Even Wojnicz can only conjure up his beloved Gliceria in terms of physical and outward attributes: She comes “back to him in all the forms and details that constitute the essence of a woman, such as pleats, wrinkles, frills, bodices, yokes and lace—the entire heathen world of materials designed to cover the female body” (33, emphasis added). In this passage, even a known and loved woman like Gliceria is still conceived of primarily as a “female body,” covered in restrictive feminine attire (“bodices, yokes and lace”), thereby depriving her of individuality and personhood.
The funeral of Frau Opitz becomes an opportunity for Wojnicz to discern The Complexities of Identity that exist in the town. Wojnicz was raised as a Catholic in Poland. The Protestant service seems particularly unemotional and unmoving, reminding him of how far away he is from home. Added to this, the procession passes by the Russian Orthodox Church, a clear reminder of the way in which the mountaintop town functions as a melting pot of ethnicity, nationality, and religion.

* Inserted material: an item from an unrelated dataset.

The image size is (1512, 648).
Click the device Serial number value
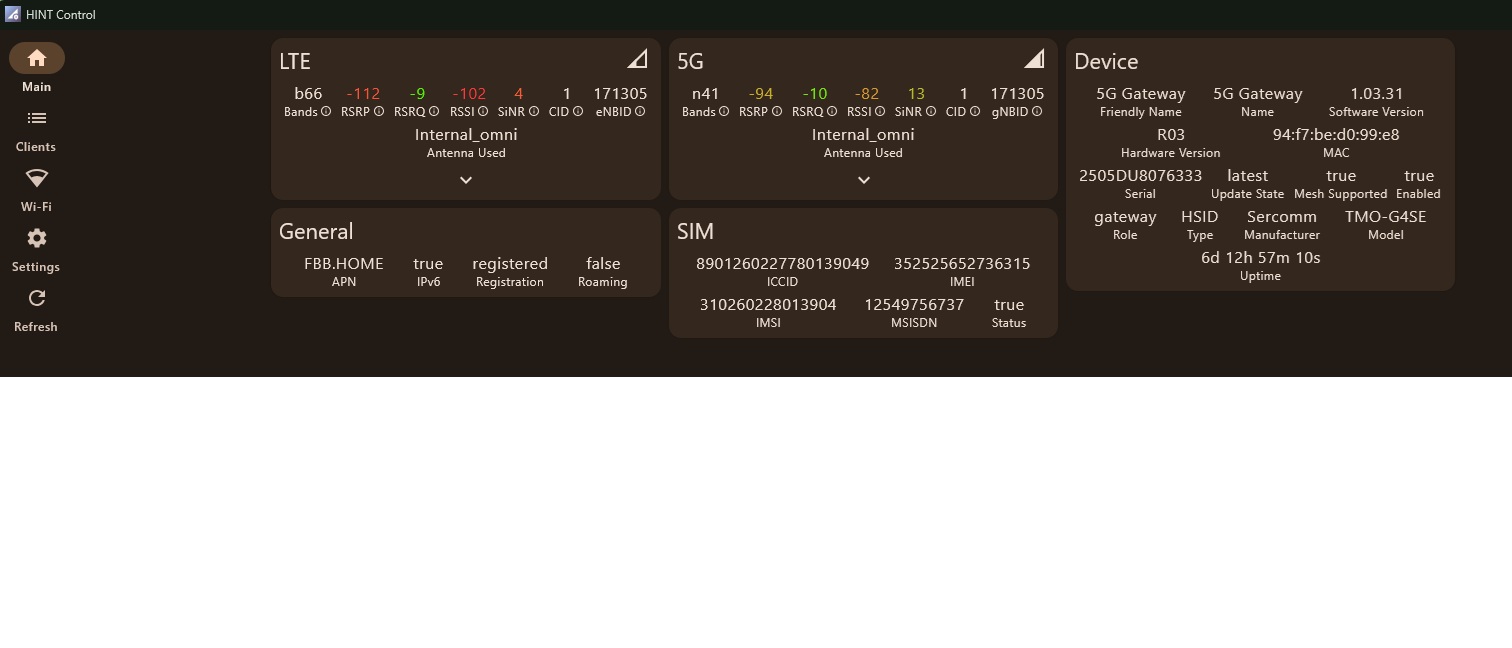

The contrasting services show the way in which various identities rub up against each other in such a small community and invite comparison. For the young Wojnicz, the effect is that Görbersdorf seems like a town that does not know how to deal with death. They do not even have a cemetery within the town itself, prompting the guests to venture out to a neighboring town just to bury Frau Opitz. It is significant that, for a town that is home to a sanatorium where so many sick people come in search of treatment, Görbersdorf itself seems to want to ignore the specter of death. Thilo’s warnings to Wojnicz, however, suggest that death is always closer than the town is willing to admit, foreshadowing the mystery of annual violent deaths that will unfold later in the novel.